The “retailization” of hedge funds has made it easier for unsophisticated investors to invest directly in the products and, in turn, could open the door to potential abuse and fraud. To address this new reality, the Securities and Exchange Commission (SEC) is ramping up its efforts to oversee the compliance side of hedge funds in 2013.

Speaking at a Regulatory Compliance Association’s conference in New York last month, Bruce Karpati, head of the SEC’s Asset Management Unit, told audience members that the SEC has brought more than 100 enforcement actions against hedge funds since 2010 and views this area of enforcement as one of the agency’s top priorities this year.

As reported in an article by AdvisorOne, Karpati stated that the Asset Management Unit is particularly concerned about four emerging developments in the hedge fund industry. They are:

  • Alternative investment vehicles and the fact that their lack of transparency creates the potential for fraud, especially among unsophisticated investors;
  • The elimination of a rule prohibiting general solicitation and general advertising as a result of the JOBS Act.
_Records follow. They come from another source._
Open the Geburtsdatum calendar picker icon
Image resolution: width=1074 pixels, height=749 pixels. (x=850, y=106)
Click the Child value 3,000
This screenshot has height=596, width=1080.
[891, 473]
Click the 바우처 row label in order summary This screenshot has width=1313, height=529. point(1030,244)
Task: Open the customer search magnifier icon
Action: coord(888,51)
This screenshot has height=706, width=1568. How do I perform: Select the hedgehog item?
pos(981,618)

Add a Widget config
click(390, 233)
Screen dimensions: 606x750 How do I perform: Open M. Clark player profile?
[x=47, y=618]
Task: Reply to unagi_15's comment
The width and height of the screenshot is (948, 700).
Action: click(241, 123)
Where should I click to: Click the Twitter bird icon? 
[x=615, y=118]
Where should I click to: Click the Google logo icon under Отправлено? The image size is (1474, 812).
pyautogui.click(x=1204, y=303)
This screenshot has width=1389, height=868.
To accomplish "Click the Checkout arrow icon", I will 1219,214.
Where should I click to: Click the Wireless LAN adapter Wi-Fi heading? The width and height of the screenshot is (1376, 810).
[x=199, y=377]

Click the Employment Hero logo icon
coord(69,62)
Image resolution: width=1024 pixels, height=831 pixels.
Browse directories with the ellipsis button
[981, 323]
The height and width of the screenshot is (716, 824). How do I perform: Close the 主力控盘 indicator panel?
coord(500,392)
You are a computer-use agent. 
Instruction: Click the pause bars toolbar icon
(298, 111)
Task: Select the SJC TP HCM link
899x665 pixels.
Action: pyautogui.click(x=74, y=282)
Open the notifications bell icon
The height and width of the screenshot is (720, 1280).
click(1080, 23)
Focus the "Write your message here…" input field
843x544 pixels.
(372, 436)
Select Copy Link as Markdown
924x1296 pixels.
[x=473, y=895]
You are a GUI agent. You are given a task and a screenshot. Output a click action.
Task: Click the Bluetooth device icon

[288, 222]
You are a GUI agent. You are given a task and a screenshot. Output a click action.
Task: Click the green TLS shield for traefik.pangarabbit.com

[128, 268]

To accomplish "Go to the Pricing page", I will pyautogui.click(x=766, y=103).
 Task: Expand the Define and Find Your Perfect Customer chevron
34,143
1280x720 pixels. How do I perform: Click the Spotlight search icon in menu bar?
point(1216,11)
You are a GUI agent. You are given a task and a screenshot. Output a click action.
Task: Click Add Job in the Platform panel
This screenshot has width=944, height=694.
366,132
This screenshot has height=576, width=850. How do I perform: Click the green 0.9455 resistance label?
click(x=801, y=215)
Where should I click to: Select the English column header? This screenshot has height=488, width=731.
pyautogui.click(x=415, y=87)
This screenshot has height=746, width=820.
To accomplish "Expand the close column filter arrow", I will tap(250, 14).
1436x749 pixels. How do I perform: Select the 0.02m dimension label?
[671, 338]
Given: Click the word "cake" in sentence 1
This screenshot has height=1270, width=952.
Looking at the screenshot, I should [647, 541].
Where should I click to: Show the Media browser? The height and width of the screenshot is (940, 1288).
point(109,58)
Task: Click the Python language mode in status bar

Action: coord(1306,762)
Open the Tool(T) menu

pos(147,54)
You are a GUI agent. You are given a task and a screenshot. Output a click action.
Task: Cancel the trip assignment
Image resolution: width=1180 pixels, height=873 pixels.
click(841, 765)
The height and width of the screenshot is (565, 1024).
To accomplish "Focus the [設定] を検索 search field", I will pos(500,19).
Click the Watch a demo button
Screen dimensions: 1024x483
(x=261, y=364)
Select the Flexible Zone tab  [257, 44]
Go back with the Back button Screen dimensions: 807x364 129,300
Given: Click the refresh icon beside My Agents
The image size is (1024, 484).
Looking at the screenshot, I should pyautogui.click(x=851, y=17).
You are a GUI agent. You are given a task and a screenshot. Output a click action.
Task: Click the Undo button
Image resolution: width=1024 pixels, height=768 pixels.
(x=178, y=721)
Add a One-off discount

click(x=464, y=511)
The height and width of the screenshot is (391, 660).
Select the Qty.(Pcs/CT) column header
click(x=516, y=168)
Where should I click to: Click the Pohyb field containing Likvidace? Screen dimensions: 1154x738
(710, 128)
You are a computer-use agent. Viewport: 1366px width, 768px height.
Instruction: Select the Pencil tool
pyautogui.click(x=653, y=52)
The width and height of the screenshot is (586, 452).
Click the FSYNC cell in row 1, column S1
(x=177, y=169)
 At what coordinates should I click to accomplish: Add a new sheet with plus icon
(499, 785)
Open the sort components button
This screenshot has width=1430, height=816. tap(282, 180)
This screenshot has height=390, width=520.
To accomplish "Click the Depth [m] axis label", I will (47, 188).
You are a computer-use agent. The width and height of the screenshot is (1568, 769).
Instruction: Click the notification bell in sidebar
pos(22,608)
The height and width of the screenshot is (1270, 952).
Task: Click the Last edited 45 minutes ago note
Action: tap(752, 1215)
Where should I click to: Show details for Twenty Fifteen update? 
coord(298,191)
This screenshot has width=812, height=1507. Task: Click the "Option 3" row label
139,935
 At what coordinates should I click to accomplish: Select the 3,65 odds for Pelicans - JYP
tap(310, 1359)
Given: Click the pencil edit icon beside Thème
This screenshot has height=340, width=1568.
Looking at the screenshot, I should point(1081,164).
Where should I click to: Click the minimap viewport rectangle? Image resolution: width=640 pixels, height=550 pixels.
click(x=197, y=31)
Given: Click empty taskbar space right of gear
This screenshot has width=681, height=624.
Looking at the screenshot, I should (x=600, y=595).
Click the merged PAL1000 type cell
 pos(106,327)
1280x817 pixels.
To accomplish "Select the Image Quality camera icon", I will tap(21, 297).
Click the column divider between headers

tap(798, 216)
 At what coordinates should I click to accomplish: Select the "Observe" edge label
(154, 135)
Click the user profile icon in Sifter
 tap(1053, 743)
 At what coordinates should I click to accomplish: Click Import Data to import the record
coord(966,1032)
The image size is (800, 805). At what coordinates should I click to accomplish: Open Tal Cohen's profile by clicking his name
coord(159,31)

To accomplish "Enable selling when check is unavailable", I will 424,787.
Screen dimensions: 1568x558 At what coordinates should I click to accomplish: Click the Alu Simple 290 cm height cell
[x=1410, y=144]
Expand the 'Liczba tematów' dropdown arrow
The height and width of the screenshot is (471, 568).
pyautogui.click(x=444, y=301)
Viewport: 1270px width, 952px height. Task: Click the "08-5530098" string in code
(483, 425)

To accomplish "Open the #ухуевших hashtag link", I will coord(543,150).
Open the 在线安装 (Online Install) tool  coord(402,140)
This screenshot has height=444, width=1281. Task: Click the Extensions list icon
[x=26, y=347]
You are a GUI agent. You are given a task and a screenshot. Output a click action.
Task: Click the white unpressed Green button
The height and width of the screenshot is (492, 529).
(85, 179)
Now what were formerly private offerings can in some form be broadcast to a much wider audience.
  • The emerging retail orientation of hedge funds, which increasingly exposes ordinary investors to such funds either directly or indirectly through pensions, endowments,foundations, and other retirement plans; and
  • The growing risks posed by private funds advised by unregistered advisors.

“Unregistered advisors may not have effective compliance policies and procedures to prevent fraud and other violations, are not subject to inspection by exam staff, and need not comply with the Commission’s advertising rules applicable to registered advisers,” Karpati said.